When a cigar is created, it’s important to know the different grades (or thicknesses) of the tobaccos that are being used. The reasons why are evident the moment you put the cigar to your lips and take that first puff. Depending on the thickness of the tobaccos blended into a cigar, it will have a direct impact on flavor, strength, aroma, and evenness of burn.
Here’s a brief overview of the different types of leaves on a tobacco plant and how each of them influences the smoking experience.
Ligero is the top leaf of the tobacco plant. It has a very strong flavor. This is where the nicotine is sent after it’s produced by the plant’s roots.

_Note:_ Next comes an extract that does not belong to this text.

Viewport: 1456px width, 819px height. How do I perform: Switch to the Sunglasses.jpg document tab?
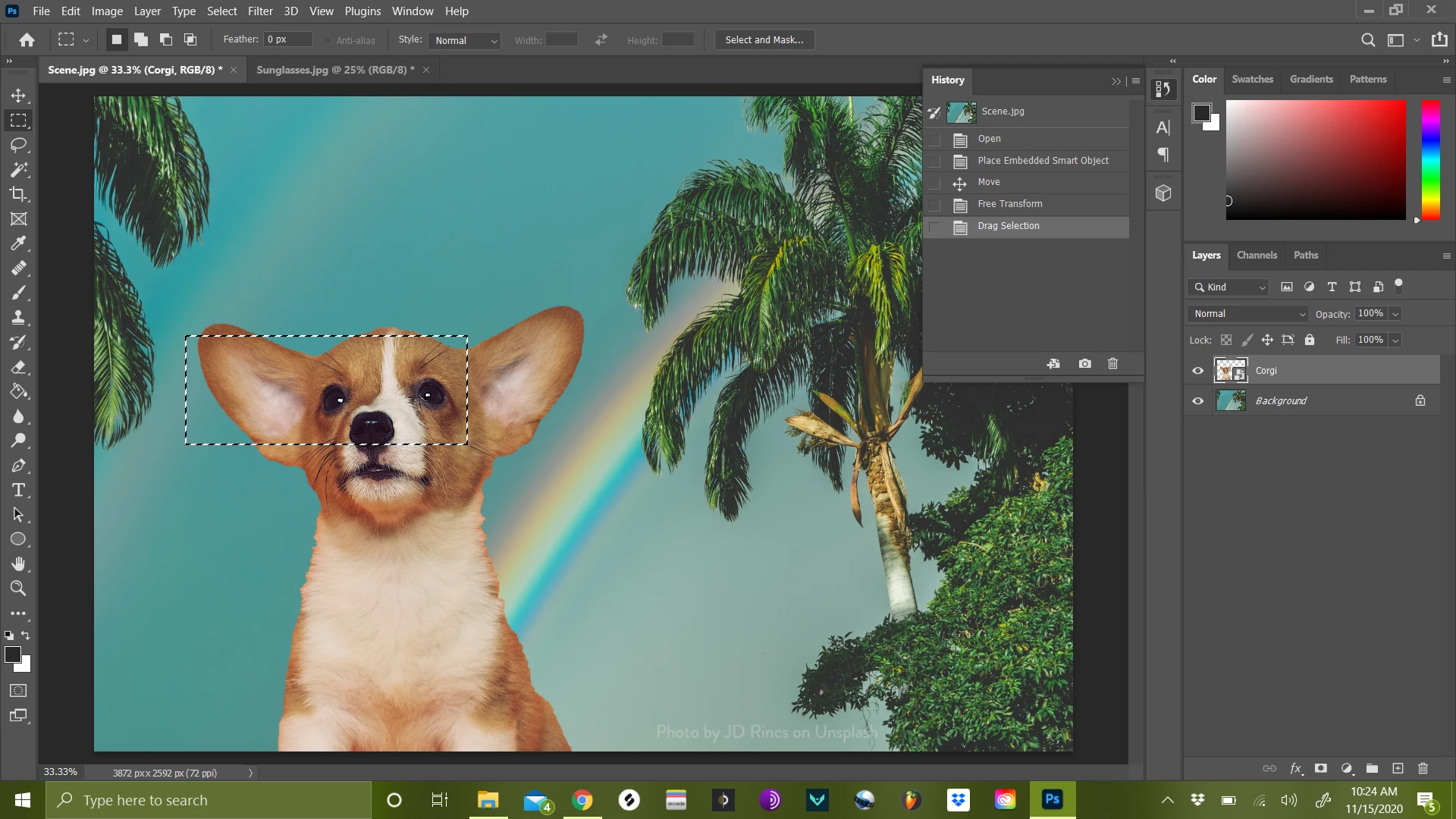[x=334, y=70]
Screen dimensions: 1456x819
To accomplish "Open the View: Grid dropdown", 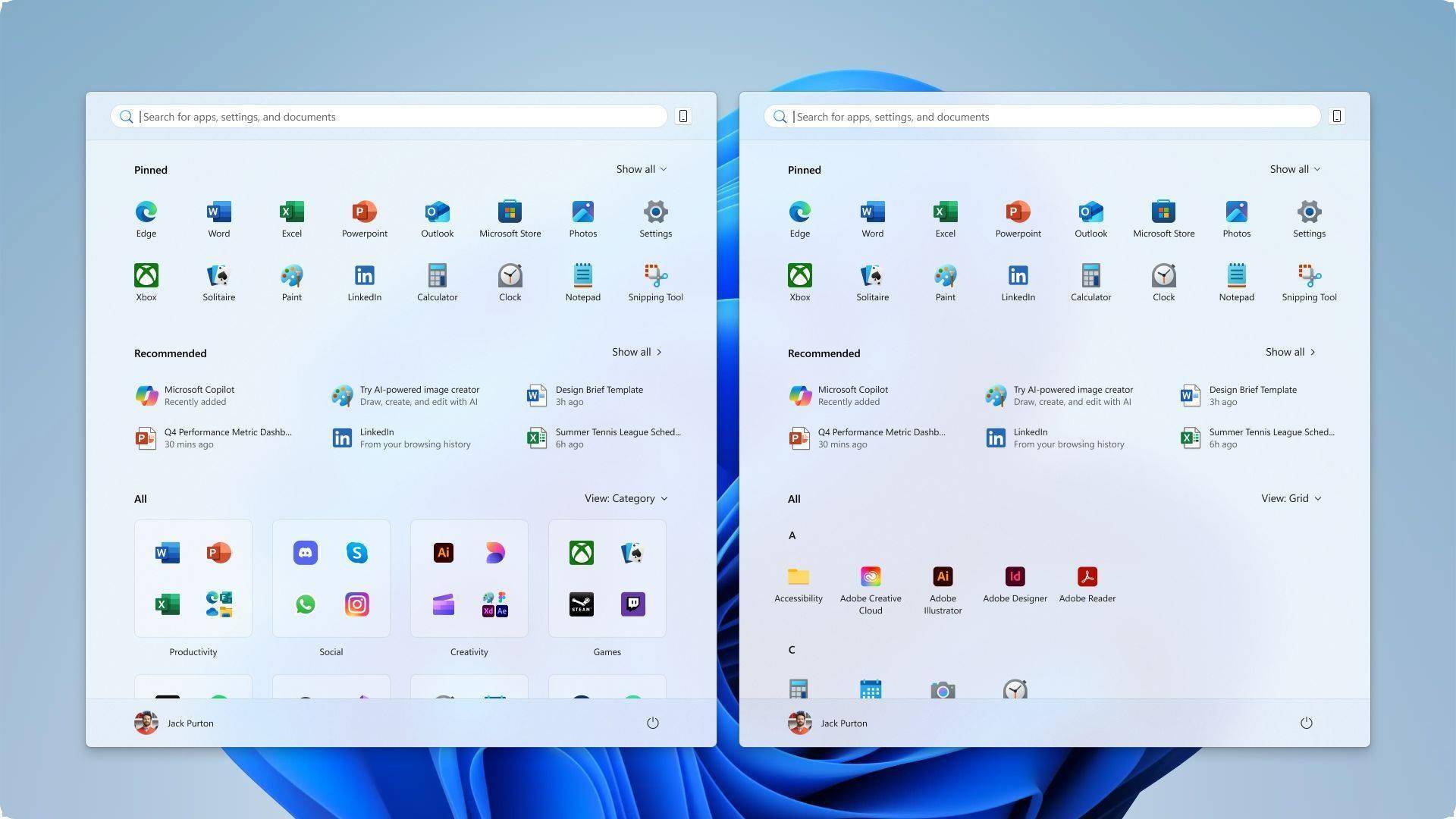I will tap(1291, 498).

Because it’s on top, it also gets more direct sunlight, which in turn protects the lower leaves from sunlight and makes the Ligero hardier. It also has more time on the plant than the other leaves.
Visus leaves are found in the middle of the plant. These tend to be more medium in strength, and the flavor they produce is the most complex of all other leaves.
Seco leaves are found on the lower part of the tobacco plant and tend to deliver a milder flavor. Seco burns well and is responsible for much of the enjoyable aroma that contributes to the cigar smoking experience.
Volado (or low-priming Seco) is the part of the tobacco plant that’s responsible for combustion. The Volado leaves are thinner and burn easier. When they’re lit, they help keep the other leaves around them burning.
When a cigar is made, it’s important to place the thickest of the tobacco leaves in the center and the thinner leaves around the outside. If this isn’t done properly, and if the thicker leaves aren’t packed into the middle of the roll, the cigar will burn unevenly.
Most mild-flavored cigars use a combination of Seco with some Visus. Medium-flavored cigars are typically rolled with a more even mix of Seco and Visus, often with a small added amount of Ligero. Bolder, more full-bodied cigars are heavier on the Ligero.
Striking a specific balance between all the different tobacco leaves results in a wide variety of flavors and aromas when you smoke, as well as how well and how evenly the cigar burns.
In the future, we’ll get more into detail about how tobacco is harvested, and how the priming (or removal of the leaves) takes place.